I’m quite new to SonarQube and currently exploring its features. As part of my evaluation, I created two simple Python scripts that share some duplicated code. SonarQube successfully detects duplicated lines and code blocks between these two files, which is great.
However, I noticed that it doesn’t detect similar duplications within the same file. Is this behavior intentional? And if not, is there a specific setting I need to adjust to enable duplication detection within a single Python script?
For testing, I am using the following command to run the analysis and view the results on my local SonarQube server (localhost): sonar-scanner.bat -D"sonar.projectKey=python-test" -D"sonar.sources=." -D"sonar.host.url=http://localhost:9000" -D"sonar.token=sqp_..."

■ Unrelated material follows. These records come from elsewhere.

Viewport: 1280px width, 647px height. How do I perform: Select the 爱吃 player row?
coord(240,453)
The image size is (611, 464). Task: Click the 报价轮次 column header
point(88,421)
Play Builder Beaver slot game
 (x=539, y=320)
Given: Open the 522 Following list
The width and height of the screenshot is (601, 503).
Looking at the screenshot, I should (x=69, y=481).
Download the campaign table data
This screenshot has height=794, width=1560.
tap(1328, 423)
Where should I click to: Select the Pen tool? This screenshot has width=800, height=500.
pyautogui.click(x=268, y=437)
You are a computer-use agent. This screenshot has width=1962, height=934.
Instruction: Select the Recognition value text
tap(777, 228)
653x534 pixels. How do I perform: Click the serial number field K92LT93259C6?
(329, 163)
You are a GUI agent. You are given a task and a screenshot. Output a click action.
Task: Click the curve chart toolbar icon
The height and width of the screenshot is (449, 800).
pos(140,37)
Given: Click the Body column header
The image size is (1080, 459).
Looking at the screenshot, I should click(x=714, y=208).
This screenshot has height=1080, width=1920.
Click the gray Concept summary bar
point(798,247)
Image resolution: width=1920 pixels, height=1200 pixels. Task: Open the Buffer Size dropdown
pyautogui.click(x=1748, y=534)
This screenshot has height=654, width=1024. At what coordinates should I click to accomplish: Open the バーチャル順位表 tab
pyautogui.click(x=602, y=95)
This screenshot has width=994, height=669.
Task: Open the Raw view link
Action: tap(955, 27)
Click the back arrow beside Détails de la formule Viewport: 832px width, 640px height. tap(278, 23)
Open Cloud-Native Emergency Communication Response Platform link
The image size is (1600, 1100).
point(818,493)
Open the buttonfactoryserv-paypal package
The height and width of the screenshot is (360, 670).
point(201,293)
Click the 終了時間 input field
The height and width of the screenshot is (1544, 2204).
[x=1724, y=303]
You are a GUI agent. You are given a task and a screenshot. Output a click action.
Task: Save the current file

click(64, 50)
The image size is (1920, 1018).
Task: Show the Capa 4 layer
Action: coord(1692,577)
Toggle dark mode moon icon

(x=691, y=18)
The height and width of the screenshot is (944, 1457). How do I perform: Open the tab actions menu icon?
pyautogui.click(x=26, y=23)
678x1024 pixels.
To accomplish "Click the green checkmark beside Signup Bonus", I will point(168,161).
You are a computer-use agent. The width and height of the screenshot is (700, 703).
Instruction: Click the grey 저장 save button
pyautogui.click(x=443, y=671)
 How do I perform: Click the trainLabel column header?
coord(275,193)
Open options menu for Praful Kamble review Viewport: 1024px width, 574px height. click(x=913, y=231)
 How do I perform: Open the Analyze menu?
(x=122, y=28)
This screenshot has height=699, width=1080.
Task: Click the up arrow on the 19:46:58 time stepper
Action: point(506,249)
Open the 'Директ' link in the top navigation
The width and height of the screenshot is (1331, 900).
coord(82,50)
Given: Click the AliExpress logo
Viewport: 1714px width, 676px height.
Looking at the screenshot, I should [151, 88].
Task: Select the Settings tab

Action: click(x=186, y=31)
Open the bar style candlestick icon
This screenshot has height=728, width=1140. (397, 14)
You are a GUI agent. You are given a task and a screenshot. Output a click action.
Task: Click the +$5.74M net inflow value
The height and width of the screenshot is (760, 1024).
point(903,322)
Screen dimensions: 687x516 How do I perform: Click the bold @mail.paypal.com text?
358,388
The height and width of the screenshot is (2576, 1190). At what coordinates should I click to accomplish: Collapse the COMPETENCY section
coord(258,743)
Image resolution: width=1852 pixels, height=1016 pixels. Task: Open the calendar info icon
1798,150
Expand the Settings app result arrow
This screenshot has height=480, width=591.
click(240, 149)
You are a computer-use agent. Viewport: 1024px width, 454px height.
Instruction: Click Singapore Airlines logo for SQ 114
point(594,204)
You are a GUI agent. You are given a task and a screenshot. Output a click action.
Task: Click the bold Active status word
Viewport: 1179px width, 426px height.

Yes, SonarQube is capable of detecting code duplication within the same file. You can see an example of this in my SonarQube Cloud organization.
This functionality works out of the box and does not require any special configuration. However, SonarQube does provide several configuration parameters related to duplication detection that you can adjust if you want to fine-tune its behavior or results. You can find detailed information about these parameters in the documentation: Duplication Check Configuration.
Unfortunately, I’m unable to access the first link you shared due to restrictions behind my company firewall. However, I did go through the documentation you referred to regarding duplication detection.
Let me explain my use case from the beginning.
Here is an example Python file I’m analyzing:
import math, random, datetime, os # unnecessary imports
class BaseClass:
def greet(self):
print("Hello from BaseClass")
class SubClassA(BaseClass):
def greet(self):
# duplicate code within a function
print("Hello from SubClassA")
print("Hello from SubClassA")
# duplicate code across multiple classes
a = 5 + 5
b = a * 2
c = b - 3
d = b / 4
e = a * 4
f = e * e
g = a + b
h = 2 + e
i = f + g
print("A calc:", d)
class SubClassB(BaseClass):
def greet(self):
print("Hello from SubClassB")
print("Hello from SubClassB")
a = 5 + 5
b = a * 2
c = b - 3
d = b / 4
e = a * 4
f = e * e
g = a + b
h = 2 + e
i = f + g
print("B calc:", d)
class SubClassC(BaseClass):
def greet(self):
print("Hello from SubClassC")
print("Hello from SubClassC")
a = 5 + 5
b = a * 2
c = b - 3
d = b / 4
e = a * 4
f = e * e
g = a + b
h = 2 + e
i = f + g
a = 5 + 5
b = a * 2
c = b - 3
d = b / 4
e = a * 4
f = e * e
g = a + b
h = 2 + e
i = f + g
print("C calc:", d)
def overly_complicated_function(
a: int, b: str, c: float
): # only 'a' and 'b' are used
if a > 0:
if a < 10:
if a != 5:
if b == "test":
print("test passed")
else:
if b != "":
print("not empty")
else:
print("empty string")
else:
print("a is 5")
else:
print("a is too big")
else:
print("a is non-positive")
def uses_typing(x: int, y: str) -> str:
print(y)
return str(x)
def unused_function(z, w, u): # only z is used
return z + 1
def main() : # a lot of spaces
objA = SubClassA()
objB = SubClassB()
objC = SubClassC()
objA.greet()
objB.greet()
objC.greet()
result1 = overly_complicated_function(3, "hello", "not used") # c is unnecessary
result2 = uses_typing("not an int", 42) # type annotations ignored
print(result2)
math.sqrt(16) # calculated but not used
main()
My goals are:
Detect all code duplications (within functions, across classes, etc.).
Catch formatting issues according to PEP8.
Identify type inconsistencies using function type hints.
Report unused imports, variables, functions, and classes.
Detect unused statements like math.sqrt(16) when the result is unused.
Receive refactoring suggestions, e.g., extracting repeated logic into a method in the base class.
Currently, I’m using the following SonarScanner command:
Despite this, I’m not seeing these issues reflected in the SonarQube dashboard on localhost:9000. SonarQube tells me that there are no code duplications at all. So my questions are:
Can SonarQube detect all of the above-mentioned issues?
If yes, what additional configuration or setup is required?
I’d really appreciate some guidance on how to ensure these kinds of issues are detected and visualized properly in SonarQube.
I’ve reproduced your duplications behavior, both within-file and across files. It’s not clear to me what’s going on here, but I suspect it’s about how the algorithm works. Per the docs:
For a block of code to be considered as duplicated:
Non-Java projects:
There should be at least 100 successive and duplicated tokens.
Those tokens should be spread at least on:
…
10 lines of code for other languages
I’ve also reproduced your missing issues.
Normally, we try to keep it to one topic per thread. Otherwise it can get messy, fast. But I suspect there’s some underlying mechanism here, and finding it will solve most of this at once. So while I (we) reserve the right to ask you to create other topics, for now I’ll let it ride as is.